Data for the task:

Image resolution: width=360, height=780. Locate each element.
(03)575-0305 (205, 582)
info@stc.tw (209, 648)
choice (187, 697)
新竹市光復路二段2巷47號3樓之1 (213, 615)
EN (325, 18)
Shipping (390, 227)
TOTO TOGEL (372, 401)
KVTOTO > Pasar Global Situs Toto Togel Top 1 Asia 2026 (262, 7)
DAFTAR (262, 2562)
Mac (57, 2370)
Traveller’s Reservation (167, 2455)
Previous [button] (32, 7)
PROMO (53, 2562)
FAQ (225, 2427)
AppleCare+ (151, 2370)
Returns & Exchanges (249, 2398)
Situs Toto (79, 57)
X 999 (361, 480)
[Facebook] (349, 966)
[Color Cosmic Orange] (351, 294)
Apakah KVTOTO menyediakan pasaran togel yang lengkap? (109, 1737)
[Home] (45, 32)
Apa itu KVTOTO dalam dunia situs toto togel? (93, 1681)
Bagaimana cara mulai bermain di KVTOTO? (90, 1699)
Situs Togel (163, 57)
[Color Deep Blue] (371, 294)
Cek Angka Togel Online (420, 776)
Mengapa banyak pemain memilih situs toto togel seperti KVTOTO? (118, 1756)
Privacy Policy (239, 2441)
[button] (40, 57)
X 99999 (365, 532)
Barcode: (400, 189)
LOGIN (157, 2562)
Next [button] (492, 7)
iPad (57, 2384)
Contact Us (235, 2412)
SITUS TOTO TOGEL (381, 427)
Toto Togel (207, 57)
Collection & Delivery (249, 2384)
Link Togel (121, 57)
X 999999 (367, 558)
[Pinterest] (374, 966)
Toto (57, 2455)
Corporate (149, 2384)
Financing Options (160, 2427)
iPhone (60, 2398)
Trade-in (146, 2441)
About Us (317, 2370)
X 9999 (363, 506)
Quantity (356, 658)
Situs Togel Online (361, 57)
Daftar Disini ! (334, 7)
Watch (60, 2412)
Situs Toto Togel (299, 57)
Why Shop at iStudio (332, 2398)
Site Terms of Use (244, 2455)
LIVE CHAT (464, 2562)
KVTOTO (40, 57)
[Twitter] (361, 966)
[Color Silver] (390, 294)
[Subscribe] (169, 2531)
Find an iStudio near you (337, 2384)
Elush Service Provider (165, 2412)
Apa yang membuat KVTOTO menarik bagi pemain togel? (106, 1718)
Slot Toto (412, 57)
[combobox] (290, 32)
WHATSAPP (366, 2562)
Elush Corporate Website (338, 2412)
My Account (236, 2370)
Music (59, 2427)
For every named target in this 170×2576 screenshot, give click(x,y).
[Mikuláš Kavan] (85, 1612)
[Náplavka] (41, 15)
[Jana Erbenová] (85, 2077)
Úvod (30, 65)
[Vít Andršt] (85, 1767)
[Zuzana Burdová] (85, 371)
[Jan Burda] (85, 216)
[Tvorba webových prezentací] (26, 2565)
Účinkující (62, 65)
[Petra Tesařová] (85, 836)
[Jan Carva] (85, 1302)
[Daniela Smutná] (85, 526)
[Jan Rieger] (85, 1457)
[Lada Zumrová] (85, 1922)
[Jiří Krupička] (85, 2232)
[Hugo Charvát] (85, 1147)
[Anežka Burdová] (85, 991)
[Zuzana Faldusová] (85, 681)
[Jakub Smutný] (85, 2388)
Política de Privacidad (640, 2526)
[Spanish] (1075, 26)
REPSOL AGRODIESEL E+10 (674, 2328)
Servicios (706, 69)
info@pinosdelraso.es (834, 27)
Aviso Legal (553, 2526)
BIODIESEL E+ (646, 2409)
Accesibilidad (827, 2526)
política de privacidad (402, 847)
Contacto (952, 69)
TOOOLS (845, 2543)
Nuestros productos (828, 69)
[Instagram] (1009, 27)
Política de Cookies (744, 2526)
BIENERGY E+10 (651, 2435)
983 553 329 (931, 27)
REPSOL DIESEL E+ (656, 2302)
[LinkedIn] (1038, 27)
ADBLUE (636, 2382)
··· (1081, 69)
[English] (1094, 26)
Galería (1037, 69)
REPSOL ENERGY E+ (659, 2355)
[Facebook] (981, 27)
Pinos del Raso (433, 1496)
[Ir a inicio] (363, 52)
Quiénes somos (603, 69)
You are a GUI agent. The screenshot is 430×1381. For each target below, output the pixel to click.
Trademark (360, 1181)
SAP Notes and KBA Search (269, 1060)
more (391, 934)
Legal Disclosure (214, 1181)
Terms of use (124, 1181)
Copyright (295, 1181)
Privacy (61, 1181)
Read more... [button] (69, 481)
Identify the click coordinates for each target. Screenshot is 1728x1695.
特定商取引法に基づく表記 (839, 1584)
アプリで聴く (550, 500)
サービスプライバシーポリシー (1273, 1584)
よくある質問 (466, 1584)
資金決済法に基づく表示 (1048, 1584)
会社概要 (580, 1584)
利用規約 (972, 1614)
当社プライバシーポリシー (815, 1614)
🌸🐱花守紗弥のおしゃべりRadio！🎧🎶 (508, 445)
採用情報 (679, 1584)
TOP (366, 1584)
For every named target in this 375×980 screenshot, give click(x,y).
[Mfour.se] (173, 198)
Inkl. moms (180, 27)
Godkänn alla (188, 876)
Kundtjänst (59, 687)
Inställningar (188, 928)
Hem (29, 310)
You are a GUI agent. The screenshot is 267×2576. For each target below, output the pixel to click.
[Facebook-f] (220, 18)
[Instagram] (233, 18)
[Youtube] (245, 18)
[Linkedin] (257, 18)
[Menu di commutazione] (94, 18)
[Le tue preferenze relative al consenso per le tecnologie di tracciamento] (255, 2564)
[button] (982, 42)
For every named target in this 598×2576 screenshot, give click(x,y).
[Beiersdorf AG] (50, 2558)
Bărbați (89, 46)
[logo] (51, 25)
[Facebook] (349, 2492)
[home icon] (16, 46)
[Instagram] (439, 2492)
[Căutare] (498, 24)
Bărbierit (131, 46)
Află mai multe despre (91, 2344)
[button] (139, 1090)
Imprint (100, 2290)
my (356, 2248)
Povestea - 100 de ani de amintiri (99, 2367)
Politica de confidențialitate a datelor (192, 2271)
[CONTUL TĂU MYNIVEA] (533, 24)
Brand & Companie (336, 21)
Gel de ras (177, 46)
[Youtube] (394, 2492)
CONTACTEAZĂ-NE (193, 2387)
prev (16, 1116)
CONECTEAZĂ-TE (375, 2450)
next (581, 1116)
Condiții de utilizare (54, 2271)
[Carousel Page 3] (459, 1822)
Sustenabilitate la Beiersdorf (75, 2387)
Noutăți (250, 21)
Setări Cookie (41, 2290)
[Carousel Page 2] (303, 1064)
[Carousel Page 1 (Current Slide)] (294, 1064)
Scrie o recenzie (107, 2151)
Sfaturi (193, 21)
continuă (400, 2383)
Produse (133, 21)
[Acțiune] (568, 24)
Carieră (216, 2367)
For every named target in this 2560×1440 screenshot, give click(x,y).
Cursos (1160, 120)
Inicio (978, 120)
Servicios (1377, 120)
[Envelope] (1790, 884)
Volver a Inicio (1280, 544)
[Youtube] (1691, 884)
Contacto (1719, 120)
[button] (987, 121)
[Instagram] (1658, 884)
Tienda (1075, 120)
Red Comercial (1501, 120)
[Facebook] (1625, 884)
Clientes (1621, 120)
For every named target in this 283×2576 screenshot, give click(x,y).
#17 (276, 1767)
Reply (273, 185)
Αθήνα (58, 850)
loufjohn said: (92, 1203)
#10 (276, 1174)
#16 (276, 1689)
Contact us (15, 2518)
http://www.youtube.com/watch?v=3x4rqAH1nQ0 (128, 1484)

Task statement: Starting at the first line and ending at the last, retype the entries above.

Result of this exercise:
Image resolution: width=360, height=780. Locate each element.
(03)575-0305 (205, 582)
info@stc.tw (209, 648)
choice (187, 697)
新竹市光復路二段2巷47號3樓之1 (213, 615)
EN (325, 18)
Shipping (390, 227)
TOTO TOGEL (372, 401)
KVTOTO > Pasar Global Situs Toto Togel Top 1 Asia 2026 (262, 7)
DAFTAR (262, 2562)
Mac (57, 2370)
Traveller’s Reservation (167, 2455)
Previous [button] (32, 7)
PROMO (53, 2562)
FAQ (225, 2427)
AppleCare+ (151, 2370)
Returns & Exchanges (249, 2398)
Situs Toto (79, 57)
X 999 (361, 480)
[Facebook] (349, 966)
[Color Cosmic Orange] (351, 294)
Apakah KVTOTO menyediakan pasaran togel yang lengkap? (109, 1737)
[Home] (45, 32)
Apa itu KVTOTO dalam dunia situs toto togel? (93, 1681)
Bagaimana cara mulai bermain di KVTOTO? (90, 1699)
Situs Togel (163, 57)
[Color Deep Blue] (371, 294)
Cek Angka Togel Online (420, 776)
Mengapa banyak pemain memilih situs toto togel seperti KVTOTO? (118, 1756)
Privacy Policy (239, 2441)
[button] (40, 57)
X 99999 (365, 532)
Barcode: (400, 189)
LOGIN (157, 2562)
Next [button] (492, 7)
iPad (57, 2384)
Contact Us (235, 2412)
SITUS TOTO TOGEL (381, 427)
Toto Togel (207, 57)
Collection & Delivery (249, 2384)
Link Togel (121, 57)
X 999999 (367, 558)
[Pinterest] (374, 966)
Toto (57, 2455)
Corporate (149, 2384)
Financing Options (160, 2427)
iPhone (60, 2398)
Trade-in (146, 2441)
About Us (317, 2370)
X 9999 (363, 506)
Quantity (356, 658)
Situs Togel Online (361, 57)
Daftar Disini ! (334, 7)
Watch (60, 2412)
Situs Toto Togel (299, 57)
Why Shop at iStudio (332, 2398)
Site Terms of Use (244, 2455)
LIVE CHAT (464, 2562)
KVTOTO (40, 57)
[Twitter] (361, 966)
[Color Silver] (390, 294)
[Subscribe] (169, 2531)
Find an iStudio near you (337, 2384)
Elush Service Provider (165, 2412)
Apa yang membuat KVTOTO menarik bagi pemain togel? (106, 1718)
Slot Toto (412, 57)
[combobox] (290, 32)
WHATSAPP (366, 2562)
Elush Corporate Website (338, 2412)
My Account (236, 2370)
Music (59, 2427)
For every named target in this 170×2576 screenshot, give click(x,y).
[Mikuláš Kavan] (85, 1612)
[Náplavka] (41, 15)
[Jana Erbenová] (85, 2077)
Úvod (30, 65)
[Vít Andršt] (85, 1767)
[Zuzana Burdová] (85, 371)
[Jan Burda] (85, 216)
[Tvorba webových prezentací] (26, 2565)
Účinkující (62, 65)
[Petra Tesařová] (85, 836)
[Jan Carva] (85, 1302)
[Daniela Smutná] (85, 526)
[Jan Rieger] (85, 1457)
[Lada Zumrová] (85, 1922)
[Jiří Krupička] (85, 2232)
[Hugo Charvát] (85, 1147)
[Anežka Burdová] (85, 991)
[Zuzana Faldusová] (85, 681)
[Jakub Smutný] (85, 2388)
Política de Privacidad (640, 2526)
[Spanish] (1075, 26)
REPSOL AGRODIESEL E+10 (674, 2328)
Servicios (706, 69)
info@pinosdelraso.es (834, 27)
Aviso Legal (553, 2526)
BIODIESEL E+ (646, 2409)
Accesibilidad (827, 2526)
política de privacidad (402, 847)
Contacto (952, 69)
TOOOLS (845, 2543)
Nuestros productos (828, 69)
[Instagram] (1009, 27)
Política de Cookies (744, 2526)
BIENERGY E+10 (651, 2435)
983 553 329 (931, 27)
REPSOL DIESEL E+ (656, 2302)
[LinkedIn] (1038, 27)
ADBLUE (636, 2382)
··· (1081, 69)
[English] (1094, 26)
Galería (1037, 69)
REPSOL ENERGY E+ (659, 2355)
[Facebook] (981, 27)
Pinos del Raso (433, 1496)
[Ir a inicio] (363, 52)
Quiénes somos (603, 69)
You are a GUI agent. The screenshot is 430×1381. For each target below, output the pixel to click.
Trademark (360, 1181)
SAP Notes and KBA Search (269, 1060)
more (391, 934)
Legal Disclosure (214, 1181)
Terms of use (124, 1181)
Copyright (295, 1181)
Privacy (61, 1181)
Read more... [button] (69, 481)
Identify the click coordinates for each target. Screenshot is 1728x1695.
特定商取引法に基づく表記 (839, 1584)
アプリで聴く (550, 500)
サービスプライバシーポリシー (1273, 1584)
よくある質問 (466, 1584)
資金決済法に基づく表示 (1048, 1584)
会社概要 (580, 1584)
利用規約 (972, 1614)
当社プライバシーポリシー (815, 1614)
🌸🐱花守紗弥のおしゃべりRadio！🎧🎶 (508, 445)
採用情報 (679, 1584)
TOP (366, 1584)
For every named target in this 375×980 screenshot, give click(x,y).
[Mfour.se] (173, 198)
Inkl. moms (180, 27)
Godkänn alla (188, 876)
Kundtjänst (59, 687)
Inställningar (188, 928)
Hem (29, 310)
You are a GUI agent. The screenshot is 267×2576. For each target below, output the pixel to click.
[Facebook-f] (220, 18)
[Instagram] (233, 18)
[Youtube] (245, 18)
[Linkedin] (257, 18)
[Menu di commutazione] (94, 18)
[Le tue preferenze relative al consenso per le tecnologie di tracciamento] (255, 2564)
[button] (982, 42)
For every named target in this 598×2576 screenshot, give click(x,y).
[Beiersdorf AG] (50, 2558)
Bărbați (89, 46)
[logo] (51, 25)
[Facebook] (349, 2492)
[home icon] (16, 46)
[Instagram] (439, 2492)
[Căutare] (498, 24)
Bărbierit (131, 46)
Află mai multe despre (91, 2344)
[button] (139, 1090)
Imprint (100, 2290)
my (356, 2248)
Povestea - 100 de ani de amintiri (99, 2367)
Politica de confidențialitate a datelor (192, 2271)
[CONTUL TĂU MYNIVEA] (533, 24)
Brand & Companie (336, 21)
Gel de ras (177, 46)
[Youtube] (394, 2492)
CONTACTEAZĂ-NE (193, 2387)
prev (16, 1116)
CONECTEAZĂ-TE (375, 2450)
next (581, 1116)
Condiții de utilizare (54, 2271)
[Carousel Page 3] (459, 1822)
Sustenabilitate la Beiersdorf (75, 2387)
Noutăți (250, 21)
Setări Cookie (41, 2290)
[Carousel Page 2] (303, 1064)
[Carousel Page 1 (Current Slide)] (294, 1064)
Scrie o recenzie (107, 2151)
Sfaturi (193, 21)
continuă (400, 2383)
Produse (133, 21)
[Acțiune] (568, 24)
Carieră (216, 2367)
For every named target in this 2560×1440 screenshot, give click(x,y).
Cursos (1160, 120)
Inicio (978, 120)
Servicios (1377, 120)
[Envelope] (1790, 884)
Volver a Inicio (1280, 544)
[Youtube] (1691, 884)
Contacto (1719, 120)
[button] (987, 121)
[Instagram] (1658, 884)
Tienda (1075, 120)
Red Comercial (1501, 120)
[Facebook] (1625, 884)
Clientes (1621, 120)
For every named target in this 283×2576 screenshot, give click(x,y).
#17 (276, 1767)
Reply (273, 185)
Αθήνα (58, 850)
loufjohn said: (92, 1203)
#10 (276, 1174)
#16 (276, 1689)
Contact us (15, 2518)
http://www.youtube.com/watch?v=3x4rqAH1nQ0 (128, 1484)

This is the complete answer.